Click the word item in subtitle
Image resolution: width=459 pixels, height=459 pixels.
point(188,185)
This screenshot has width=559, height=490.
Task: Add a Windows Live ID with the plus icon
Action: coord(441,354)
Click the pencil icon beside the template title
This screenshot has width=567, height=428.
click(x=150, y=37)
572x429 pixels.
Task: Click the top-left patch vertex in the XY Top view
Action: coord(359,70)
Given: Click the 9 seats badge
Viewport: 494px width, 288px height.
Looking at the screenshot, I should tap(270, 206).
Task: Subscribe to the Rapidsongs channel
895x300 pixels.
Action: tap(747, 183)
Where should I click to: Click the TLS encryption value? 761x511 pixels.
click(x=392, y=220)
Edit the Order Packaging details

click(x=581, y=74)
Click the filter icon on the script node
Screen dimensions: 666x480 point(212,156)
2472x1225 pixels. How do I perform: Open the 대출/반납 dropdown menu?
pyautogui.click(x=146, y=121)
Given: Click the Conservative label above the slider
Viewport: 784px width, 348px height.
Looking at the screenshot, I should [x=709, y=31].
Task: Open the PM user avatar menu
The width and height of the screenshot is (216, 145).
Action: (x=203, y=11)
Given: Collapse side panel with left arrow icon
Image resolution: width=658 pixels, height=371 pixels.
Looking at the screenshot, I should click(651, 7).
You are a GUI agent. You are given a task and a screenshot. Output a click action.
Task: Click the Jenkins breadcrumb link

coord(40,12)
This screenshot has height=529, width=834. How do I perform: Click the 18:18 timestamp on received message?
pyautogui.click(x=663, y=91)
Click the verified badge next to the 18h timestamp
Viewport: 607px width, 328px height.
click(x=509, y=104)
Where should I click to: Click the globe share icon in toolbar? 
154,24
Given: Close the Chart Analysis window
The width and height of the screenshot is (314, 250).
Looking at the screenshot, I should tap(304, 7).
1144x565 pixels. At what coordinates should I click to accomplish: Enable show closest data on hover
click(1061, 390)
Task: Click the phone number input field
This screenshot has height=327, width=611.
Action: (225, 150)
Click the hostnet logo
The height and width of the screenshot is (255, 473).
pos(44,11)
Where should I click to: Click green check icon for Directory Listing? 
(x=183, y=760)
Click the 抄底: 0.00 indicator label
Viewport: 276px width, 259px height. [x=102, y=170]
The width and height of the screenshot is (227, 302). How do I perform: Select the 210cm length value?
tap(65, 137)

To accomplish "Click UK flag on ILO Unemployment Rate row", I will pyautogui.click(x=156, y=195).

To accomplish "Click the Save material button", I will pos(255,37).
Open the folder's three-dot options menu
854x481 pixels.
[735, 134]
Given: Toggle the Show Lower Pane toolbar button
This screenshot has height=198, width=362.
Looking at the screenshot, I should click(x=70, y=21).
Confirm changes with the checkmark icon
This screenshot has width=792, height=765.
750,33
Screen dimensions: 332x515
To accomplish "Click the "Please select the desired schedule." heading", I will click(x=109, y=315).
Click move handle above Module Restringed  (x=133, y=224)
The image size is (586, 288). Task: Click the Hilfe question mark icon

→ Exercise prompt
Substitute "edit icon" for "pencil icon" throughout the rows above and reproduce them with everything else unchanged.

→ Response
Click the word item in subtitle
Image resolution: width=459 pixels, height=459 pixels.
point(188,185)
This screenshot has width=559, height=490.
Task: Add a Windows Live ID with the plus icon
Action: coord(441,354)
Click the edit icon beside the template title
This screenshot has width=567, height=428.
click(x=150, y=37)
572x429 pixels.
Task: Click the top-left patch vertex in the XY Top view
Action: coord(359,70)
Given: Click the 9 seats badge
Viewport: 494px width, 288px height.
Looking at the screenshot, I should tap(270, 206).
Task: Subscribe to the Rapidsongs channel
895x300 pixels.
Action: tap(747, 183)
Where should I click to: Click the TLS encryption value? 761x511 pixels.
click(x=392, y=220)
Edit the Order Packaging details

click(x=581, y=74)
Click the filter icon on the script node
Screen dimensions: 666x480 point(212,156)
2472x1225 pixels. How do I perform: Open the 대출/반납 dropdown menu?
pyautogui.click(x=146, y=121)
Given: Click the Conservative label above the slider
Viewport: 784px width, 348px height.
Looking at the screenshot, I should [x=709, y=31].
Task: Open the PM user avatar menu
The width and height of the screenshot is (216, 145).
Action: (x=203, y=11)
Given: Collapse side panel with left arrow icon
Image resolution: width=658 pixels, height=371 pixels.
Looking at the screenshot, I should click(651, 7).
You are a GUI agent. You are given a task and a screenshot. Output a click action.
Task: Click the Jenkins breadcrumb link

coord(40,12)
This screenshot has height=529, width=834. How do I perform: Click the 18:18 timestamp on received message?
pyautogui.click(x=663, y=91)
Click the verified badge next to the 18h timestamp
Viewport: 607px width, 328px height.
click(x=509, y=104)
Where should I click to: Click the globe share icon in toolbar? 
154,24
Given: Close the Chart Analysis window
The width and height of the screenshot is (314, 250).
Looking at the screenshot, I should tap(304, 7).
1144x565 pixels. At what coordinates should I click to accomplish: Enable show closest data on hover
click(1061, 390)
Task: Click the phone number input field
This screenshot has height=327, width=611.
Action: (225, 150)
Click the hostnet logo
The height and width of the screenshot is (255, 473).
pos(44,11)
Where should I click to: Click green check icon for Directory Listing? 
(x=183, y=760)
Click the 抄底: 0.00 indicator label
Viewport: 276px width, 259px height. [x=102, y=170]
The width and height of the screenshot is (227, 302). How do I perform: Select the 210cm length value?
tap(65, 137)

To accomplish "Click UK flag on ILO Unemployment Rate row", I will pyautogui.click(x=156, y=195).

To accomplish "Click the Save material button", I will pos(255,37).
Open the folder's three-dot options menu
854x481 pixels.
[735, 134]
Given: Toggle the Show Lower Pane toolbar button
This screenshot has height=198, width=362.
Looking at the screenshot, I should click(x=70, y=21).
Confirm changes with the checkmark icon
This screenshot has width=792, height=765.
750,33
Screen dimensions: 332x515
To accomplish "Click the "Please select the desired schedule." heading", I will click(x=109, y=315).
Click move handle above Module Restringed  (x=133, y=224)
The image size is (586, 288). Task: Click the Hilfe question mark icon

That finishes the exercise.